Royce Technologies of Las Vegas, Nev., received US Patent No. 6,643,010, “Multiple microchannels chip for biomolecule imaging.” The patent covers a glass panel chip for supporting biological samples for observation with an imaging microscope. The panel includes a top flat surface, a bottom bearing surface, and from 1 to 200 channels extending in parallel from top to bottom surfaces for the input of fluid biological samples. The porous substrate that is created by the slot channel can provide the maximum binding surface area per unit cell or pixel, as compared to cylindrical pores, thus achieving higher sensitivity and better imaging. Also, this panel chip is capable of being used as direct in situ synthesizing of molecules and drugs. The investors say the device will be able to perform a large number of biomoleculer tests simultaneously, as well as produce a uniform test environment for each biomolecule test and eliminating statistical test-to-test variations.
Picoliter of Sunnyvale, Calif., received US Patent No. 6,642,061, “Use of immiscible fluids in droplet ejection through application of focused acoustic energy.” The invention covers a system for generating extremely fine droplets on the order of 1 picoliter or less using focused acoustic energy to eject the droplets from a reservoir containing two or more immiscible fluids. Typically, the droplets are ejected onto discrete sites on a substrate surface so as to form an array. In some instances, the reservoirs contain layers of immiscible fluids, wherein an upper layer exhibits a non-uniform thickness. In such a case, fluid from a lower fluid layer may be propelled through an aperture region of the upper layer.

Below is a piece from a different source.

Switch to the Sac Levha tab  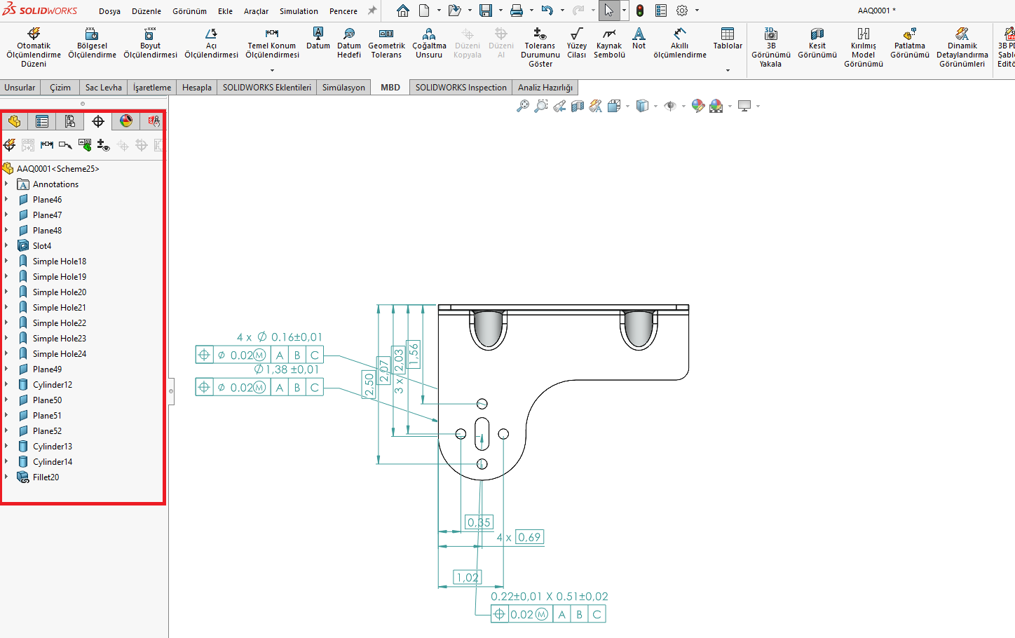(102, 87)
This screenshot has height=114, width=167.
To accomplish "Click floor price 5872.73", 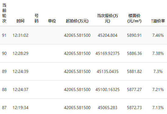I will (134, 108).
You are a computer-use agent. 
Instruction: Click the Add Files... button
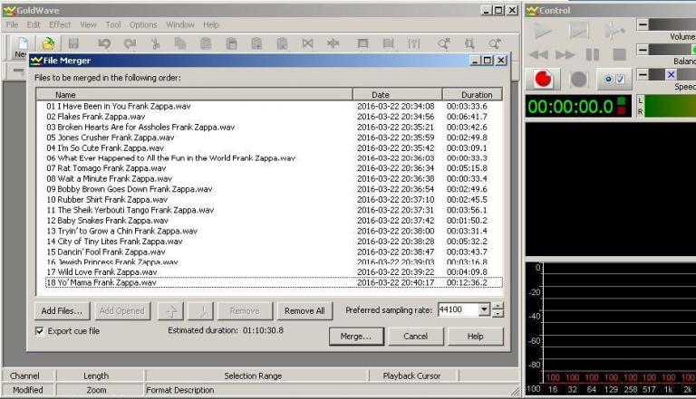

Packard Instruments, now PerkinElmer, received US Patent No. 6,642,054, “Microarray spotting instruments incorporating sensors and methods of using sensors for improving performance of microarray spotting instruments.” The spotting instrument described in the patent includes one or more sensors that are mechanically fixed to the instrument’s printhead. The sensors enable the instrument to detect whether a substrate is mounted in a particular holder of the instrument’s substrate station prior to attempting to print spots onto that substrate. Similarly, the sensors enable the instrument to detect whether a reservoir is mounted in a particular holder of the instrument’s well station prior to attempting to collect a sample of target material from that reservoir. The sensors also enable the instrument to read bar code labels affixed to substrates or reservoirs mounted in the instrument.

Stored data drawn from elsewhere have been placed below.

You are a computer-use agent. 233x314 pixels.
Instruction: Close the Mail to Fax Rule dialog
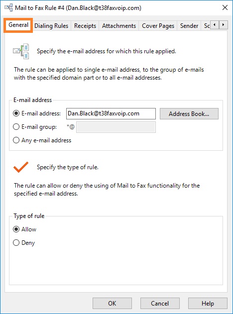(x=225, y=8)
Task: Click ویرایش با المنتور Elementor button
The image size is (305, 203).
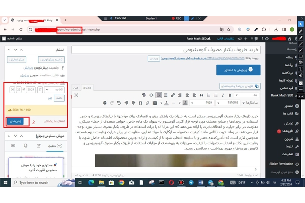Action: tap(238, 70)
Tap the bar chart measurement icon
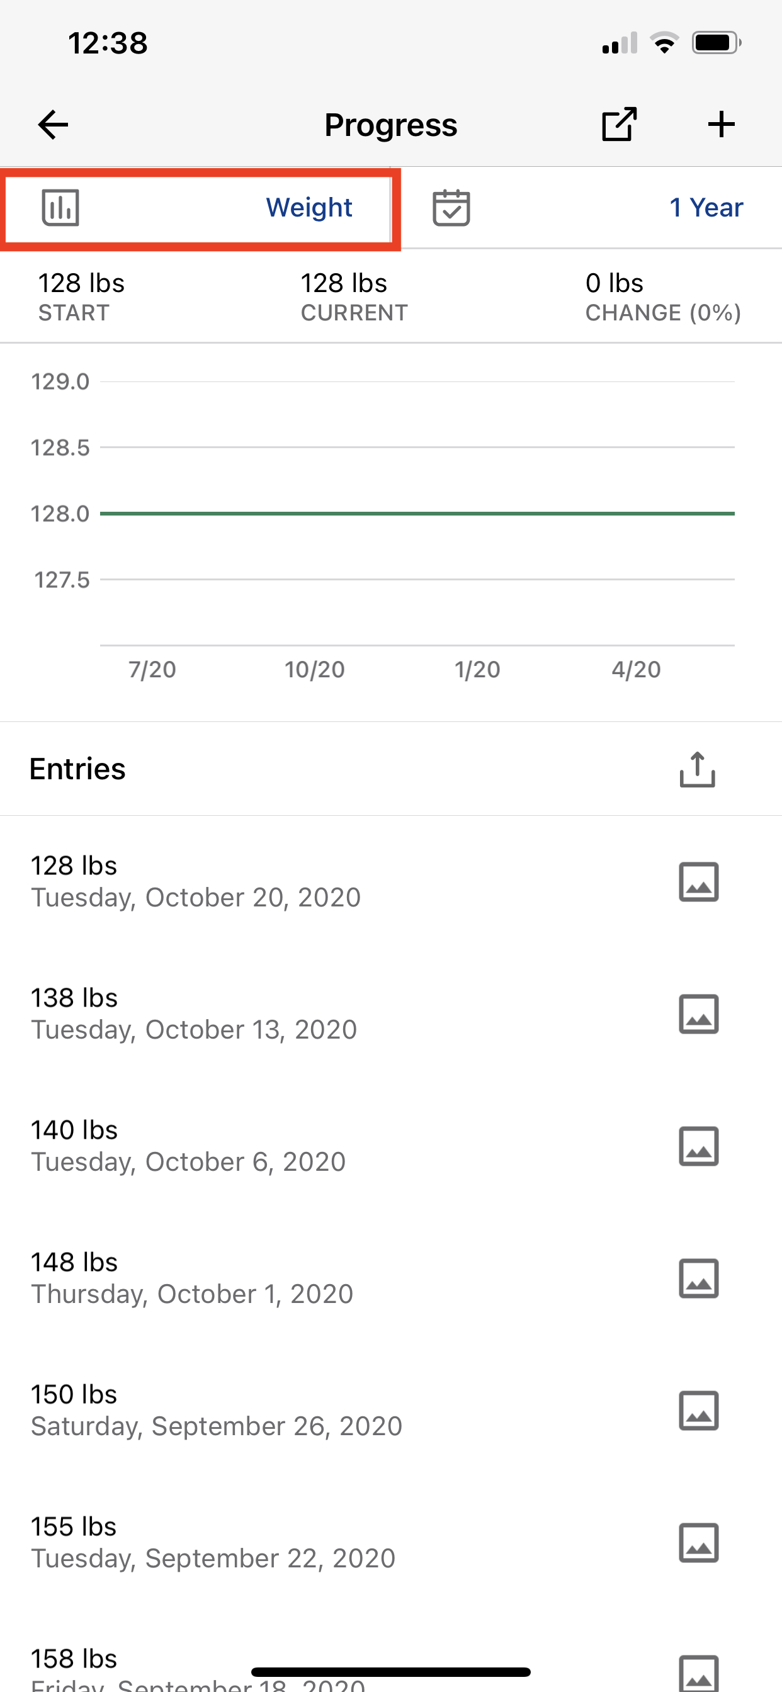This screenshot has height=1692, width=782. (x=60, y=208)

Motorola received US Patent No. 6,642,046, “Method and apparatus for performing biological reactions on a substrate surface.” The invention provides a system for performing biological reactions on a substrate surface that utilizes a low volume of sample fluid, accommodates substrates as large as or larger than a conventional microscope slide, accommodates a number of independent reactions, and accommodates a substrate surface that has one or more hydrogel-based microarrays attached to it. The invention provides an apparatus that allows the introduction of fluids, in addition to sample fluid, into each reaction chamber via standard pipette tips. The invention also includes a system that increases reaction reproducibility, increases reaction efficiency, and reduces reaction duration. The invention is configured to accommodate a standard microscope slide substrate with four hydrogel-based microarrays attached to it. It comprises a base plate with a well structure corresponding to each microarray, and two fluid ports extending through the base plate into each well structure and a means for sealing the perimeter around each microarray and well structure, and a means for sealing the fluid ports from the environment.

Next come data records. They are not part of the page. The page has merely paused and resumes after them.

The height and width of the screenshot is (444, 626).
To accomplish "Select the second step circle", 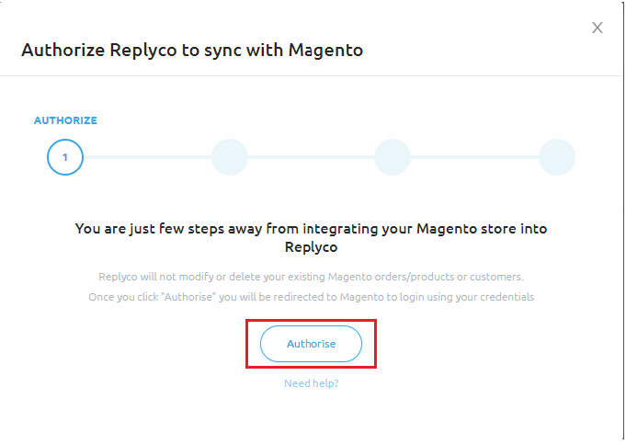I will [x=229, y=157].

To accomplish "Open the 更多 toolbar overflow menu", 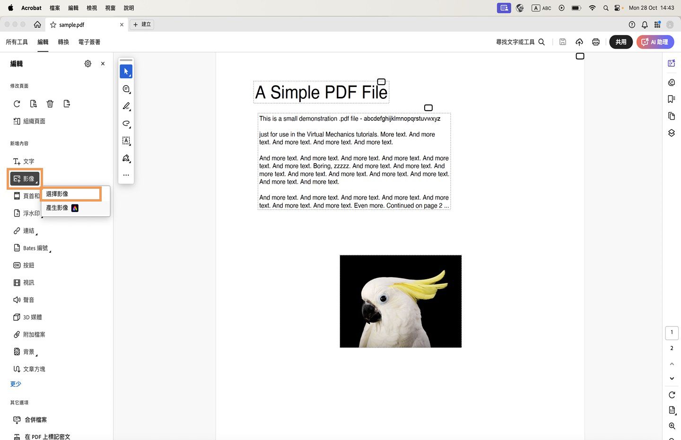I will [x=126, y=175].
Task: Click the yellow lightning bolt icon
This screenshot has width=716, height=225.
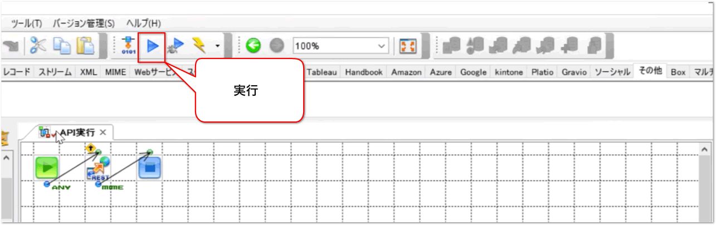Action: 199,46
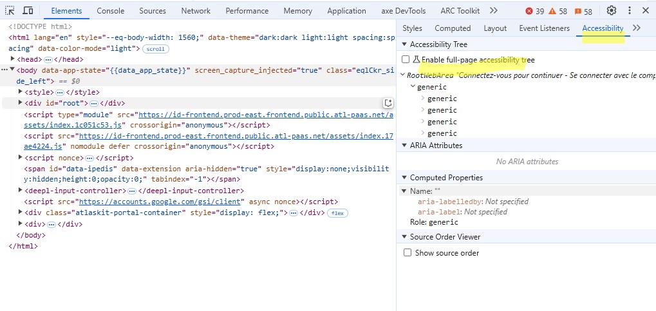Viewport: 656px width, 311px height.
Task: Expand the head element node
Action: pyautogui.click(x=12, y=59)
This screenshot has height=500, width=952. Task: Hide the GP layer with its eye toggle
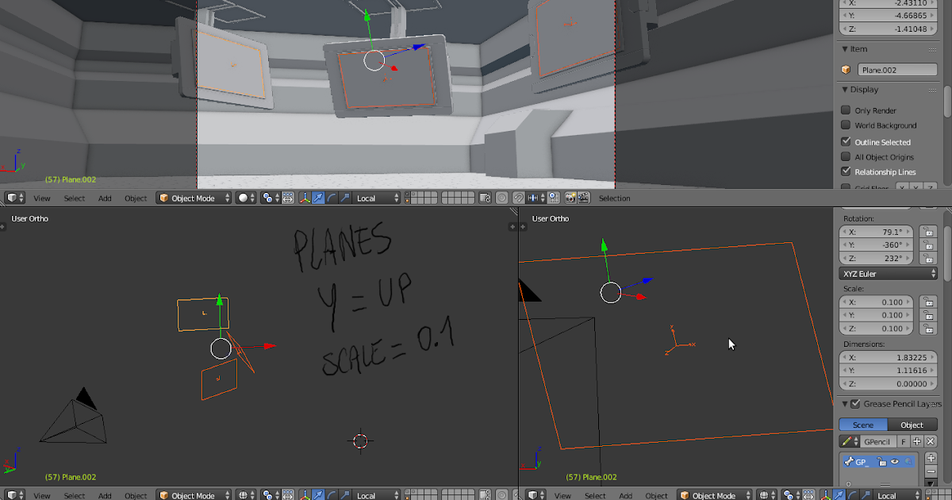(x=895, y=461)
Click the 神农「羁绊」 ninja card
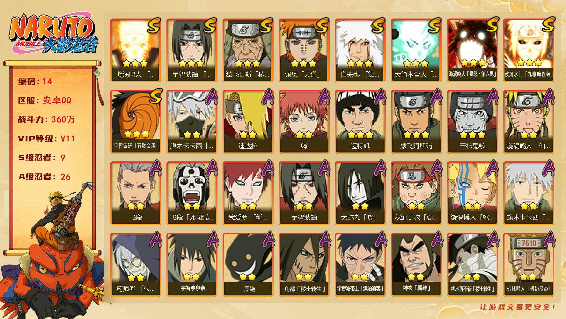 click(416, 265)
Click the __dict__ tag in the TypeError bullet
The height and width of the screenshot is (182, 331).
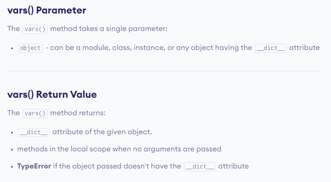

The University of Chicago received US Patent No. 6,642,000, "PCR amplification on microarrays of gel immobilized oligonucleotides." The patent covers a system that combines two methods for performing PCR amplification, combined with the detection and analysis of the PCR products on a microchip. In the first method, the amplification occurs both outside and within gel pads on a microchip, with at least one oligonucleotide primer immobilized in the pad. In the second method, PCR amplification also takes place within gel pads on a microchip, but the pads are surrounded by a hydrophobic liquid which separates the individual gel pads into environments that resemble miniaturized test tubes.
Affymetrix received US Patent No. 6,638,770, "Cleaning deposit devices that generate microarrays." The patent covers an apparatus for depositing an array of spots on a surface and includes a fluid source, a deposit device that includes a drop-carrying surface, and a cleaning device. The deposit device and a fluid source are cooperatively arranged to deposit a spot (usually created by a drop) on the receiving surface. The cleaning device is constructed and arranged to clean the drop-carrying surface by employing a flow of cleaning fluid or another cleaning matter such as small particles with the flow being arranged to prevent contaminating back flow.